Azure Machine Learning Hubs
Azure Machine Learning has a number of key hubs or locations. There’s the Azure Machine Learning Studio, where you run and tweak your experiments. Links along the top give access to the Cortana Analytics Gallery, where you can access pre-existing templates, algorithms and APIs, and view a number of tutorials, videos, and general documentation. Any Microsoft account (formerly Windows Live ID) is sufficient to sign in and start experimenting. That gives you access to a very generous free tier; there’s no SLA, and the experiments you run and call from your applications won’t be very fast, but it’s enough to do lots of experiments and get familiar with the Azure spin on how Machine Learning should be done. There’s even a guest tier, requiring no sign-up, which resets after 8 hours.
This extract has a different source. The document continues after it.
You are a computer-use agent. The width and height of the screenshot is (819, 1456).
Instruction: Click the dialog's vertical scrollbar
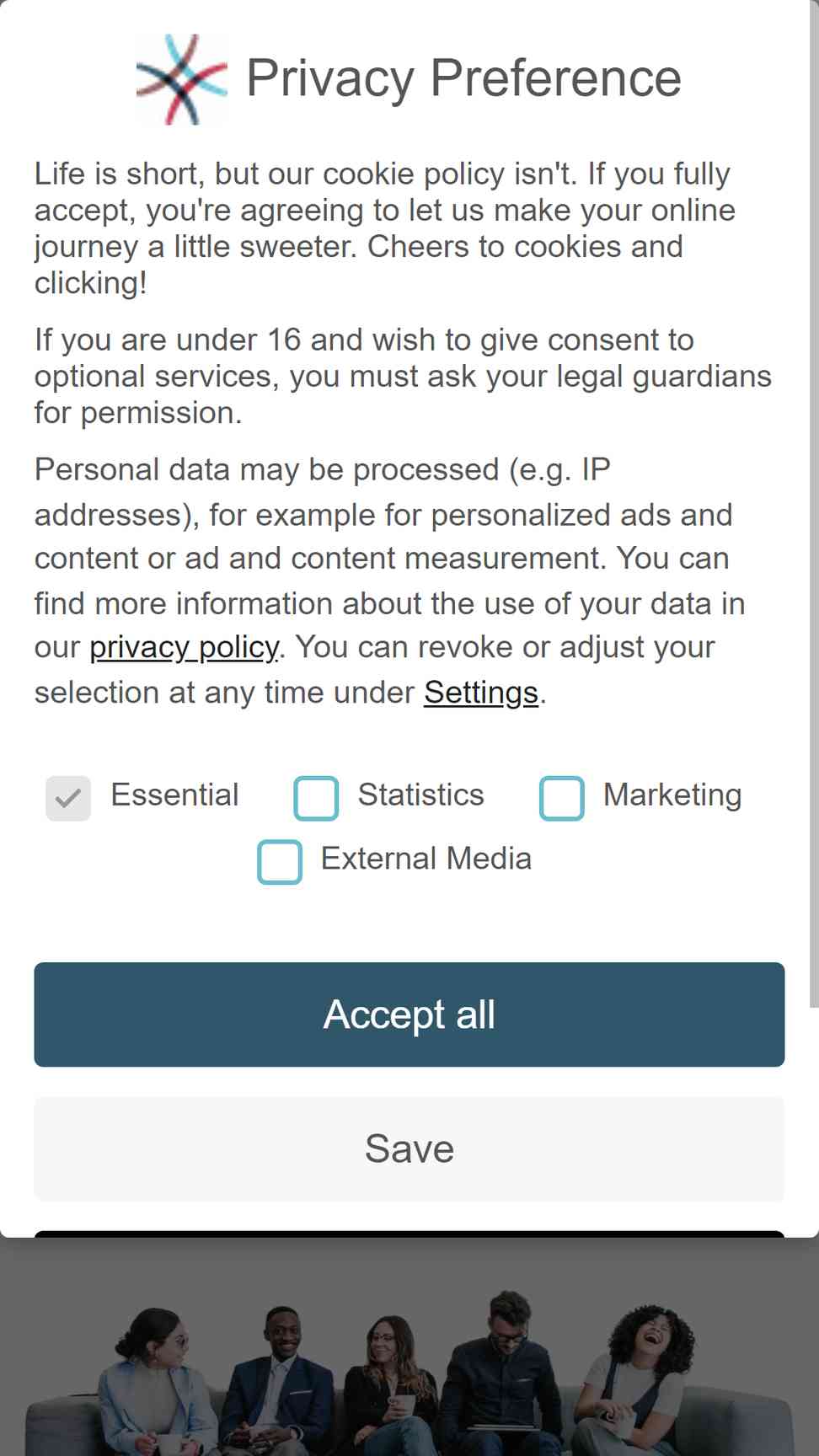(x=814, y=504)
More intensive users will want to quickly move on to the Standard tier. They can do so by signing up for an Azure account and going to another key hub for Azure Machine Learning, in the classic Azure Portal. Creating a workspace here automatically puts you in the Standard tier, and enables additional configuration options like attaching a new or pre-existing Storage Account, adding more users and leveraging Azure Active Directory Authentication. But you still need to flip back to the studio to compose experiments and train models. It may seem a little confusing that there are these different hubs at different URLs, but it’s likely we’ll see everything brought together once Machine Learning gets added to the new “Ibiza” Portal. (It’s also worth noting that browsing for Machine Learning in the new portal will eventually bring you to the same place, but it takes a few more clicks to get there).
Differences between the tiers can be seen below:
There’s really a vast amount of Azure Machine Learning-related documentation, guides, templates, and videos at the various locations mentioned above and elsewhere. That’s great once you’re up and running – there’s invariably a document or tutorial or experiment or guided video for whatever it is you’re trying to do next – but can be a little daunting at first. I’d recommend taking a look at the following.
Once you’re signed up, a good thing to do is simply browse the Cortana Analytics Gallery to get a sense of the kinds of problems Azure Machine Learning can solve without even doing much customised work. A word on the different categories of item you can find in the gallery. Machine Learning APIs package up various kinds of sophisticated data analysis for use as black boxes. Experiments can also be used for data analysis, but are rather less black box in nature. Templates provide end-to-end, industry-specific partner solutions. And Collections package groups of related items together. It’s important to note that everyone can contribute to this gallery, so when you’re starting out, you may want to constrain your search to gallery contributions from Microsoft. For example, the following link shows all Microsoft-produced content sorted by popularity, a kind of what’s hot right now.
If you want to move on to having more of a learning map for the product as a whole, I’d recommend the following.
The Cortana Analytics Process touches on areas beyond Azure Machine Learning and shows how all the different data analytics services on Azure can be composed together, while the bottom sector of the map shows all the principal stages of the Azure Machine Learning process and the key documentation pages for them on the Azure site.
There’s also a free ebook, Azure Machine Learning Essentials, written by Jeff Barnes from the Microsoft Partner Enterprise Architecture team, downloadable in various handy formats for phones and ebook readers from the Microsoft Virtual Academy. It should however be noted that there have been almost a year’s worth of updates since the book was published.
If you’re tempted to look beyond the Azure site for more platform-agnostic training in Machine Learning, Andrew Ng’s Coursera Machine Learning Course is a perennial favourite.
That wraps up an introductory look at the Azure Machine Learning platform and documentation.